2 min Security

Cyber attack knocks out four Australian ports, 30,000 containers stuck

Cyber attack knocks out four Australian ports, 30,000 containers stuck

DP World had a weekend to forget in Australia. After cyber attackers struck on Friday, the shipping giant was forced to shut down multiple ports. It also disconnected from the Internet to fight off the hackers. For now, the perpetrators are unknown.

A spokesman for DP World states that 5,000 containers will have left the ports of Melbourne, Sydney, Brisbane and Fremantle on Monday. That’s less than a quarter of normal volume, according to the company.

OT vulnerable

Following the attack, the Australian Minister for Home Affairs and Cybersecurity presented government plans to establish a reporting requirement for ransomware incidents. This would require companies to disclose what claim they received and whether they may have paid criminals. Regardless, DP World says it has not received any ransom demand in the first place.

In an update on Monday, the Freight & Trade Alliance organization stated that DP World was still restricting exports at the Port of Melbourne. There would also still be delays at Sydney and Fremantle.

The four ports represent 40 percent of Australia’s trade value. That makes them a bigger proportional target than the Japanese port of Nagoya, which also suffered a major cyber attack and accounted for 10 percent of that nation’s shipping. LockBit 3.0 was the perpetrator at the time.

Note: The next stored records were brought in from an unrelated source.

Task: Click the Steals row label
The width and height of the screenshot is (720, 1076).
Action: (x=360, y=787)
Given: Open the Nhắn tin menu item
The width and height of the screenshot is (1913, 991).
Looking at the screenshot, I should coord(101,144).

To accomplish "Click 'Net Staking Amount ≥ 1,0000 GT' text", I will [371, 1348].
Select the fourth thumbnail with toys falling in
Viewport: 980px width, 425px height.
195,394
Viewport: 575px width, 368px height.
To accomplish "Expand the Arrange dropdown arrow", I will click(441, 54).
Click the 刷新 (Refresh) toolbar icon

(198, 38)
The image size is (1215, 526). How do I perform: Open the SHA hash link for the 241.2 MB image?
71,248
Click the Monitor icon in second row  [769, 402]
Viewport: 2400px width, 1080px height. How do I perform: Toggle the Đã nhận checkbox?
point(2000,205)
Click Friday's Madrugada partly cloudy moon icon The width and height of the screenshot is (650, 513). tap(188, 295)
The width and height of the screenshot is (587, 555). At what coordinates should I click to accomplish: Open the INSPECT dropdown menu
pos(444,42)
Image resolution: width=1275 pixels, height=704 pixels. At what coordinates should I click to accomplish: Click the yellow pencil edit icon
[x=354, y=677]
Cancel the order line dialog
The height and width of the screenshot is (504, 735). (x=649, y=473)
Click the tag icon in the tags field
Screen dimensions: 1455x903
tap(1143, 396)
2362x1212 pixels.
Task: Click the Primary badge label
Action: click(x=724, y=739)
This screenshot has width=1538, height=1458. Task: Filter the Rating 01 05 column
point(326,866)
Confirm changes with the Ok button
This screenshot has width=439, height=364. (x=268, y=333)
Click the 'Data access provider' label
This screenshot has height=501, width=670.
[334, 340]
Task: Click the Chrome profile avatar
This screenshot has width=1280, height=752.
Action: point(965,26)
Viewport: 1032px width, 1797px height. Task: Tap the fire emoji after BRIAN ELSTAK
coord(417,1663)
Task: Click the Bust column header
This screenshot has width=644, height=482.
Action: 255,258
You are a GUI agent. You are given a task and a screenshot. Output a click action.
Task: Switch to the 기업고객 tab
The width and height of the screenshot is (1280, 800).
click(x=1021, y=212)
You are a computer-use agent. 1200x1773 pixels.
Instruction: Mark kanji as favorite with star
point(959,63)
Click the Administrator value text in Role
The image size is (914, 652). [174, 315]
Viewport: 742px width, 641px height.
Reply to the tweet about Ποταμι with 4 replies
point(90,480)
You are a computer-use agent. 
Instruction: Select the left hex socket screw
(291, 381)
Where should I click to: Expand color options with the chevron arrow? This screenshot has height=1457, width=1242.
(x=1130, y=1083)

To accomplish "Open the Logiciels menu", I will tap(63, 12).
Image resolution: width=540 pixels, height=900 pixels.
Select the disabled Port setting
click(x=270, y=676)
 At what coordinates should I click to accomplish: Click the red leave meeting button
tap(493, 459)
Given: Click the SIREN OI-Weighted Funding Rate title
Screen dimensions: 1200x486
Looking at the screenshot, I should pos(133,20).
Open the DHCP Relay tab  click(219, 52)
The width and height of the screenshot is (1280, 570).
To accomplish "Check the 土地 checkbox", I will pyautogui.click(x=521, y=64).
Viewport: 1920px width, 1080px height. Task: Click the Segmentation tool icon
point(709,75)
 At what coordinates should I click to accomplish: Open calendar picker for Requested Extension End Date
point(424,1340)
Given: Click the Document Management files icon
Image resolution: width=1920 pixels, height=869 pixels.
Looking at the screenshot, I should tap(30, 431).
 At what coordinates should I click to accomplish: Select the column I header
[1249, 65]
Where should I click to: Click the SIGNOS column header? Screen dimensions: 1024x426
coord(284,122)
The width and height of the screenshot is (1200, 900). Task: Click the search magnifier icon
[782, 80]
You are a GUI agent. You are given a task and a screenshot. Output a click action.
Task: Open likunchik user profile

Tip: LockBit shuts down seaport in Japan: OT attacks have a huge impact

Once again, the vulnerability of OT infrastructure, which often depends on outdated equipment, is apparent. It is currently unknown how the perpetrators managed to get in and whether any data was captured. Either way, the economic damage will be substantial, and not just for Australia or even just Asian markets.

In 2020-21, the Netherlands ranked tenth among Australian sea freight export markets, with only Asian countries in the top nine. Among the 30,000 stuck containers, many will undoubtedly hold cargo meant for the port of Rotterdam and further destinations in Europe.

Not just ports

The impact of an OT attack can be significant, and all kinds of environments can be strategic targets. Earlier in the year, we highlighted how zero trust principles should be an integral part of OT security.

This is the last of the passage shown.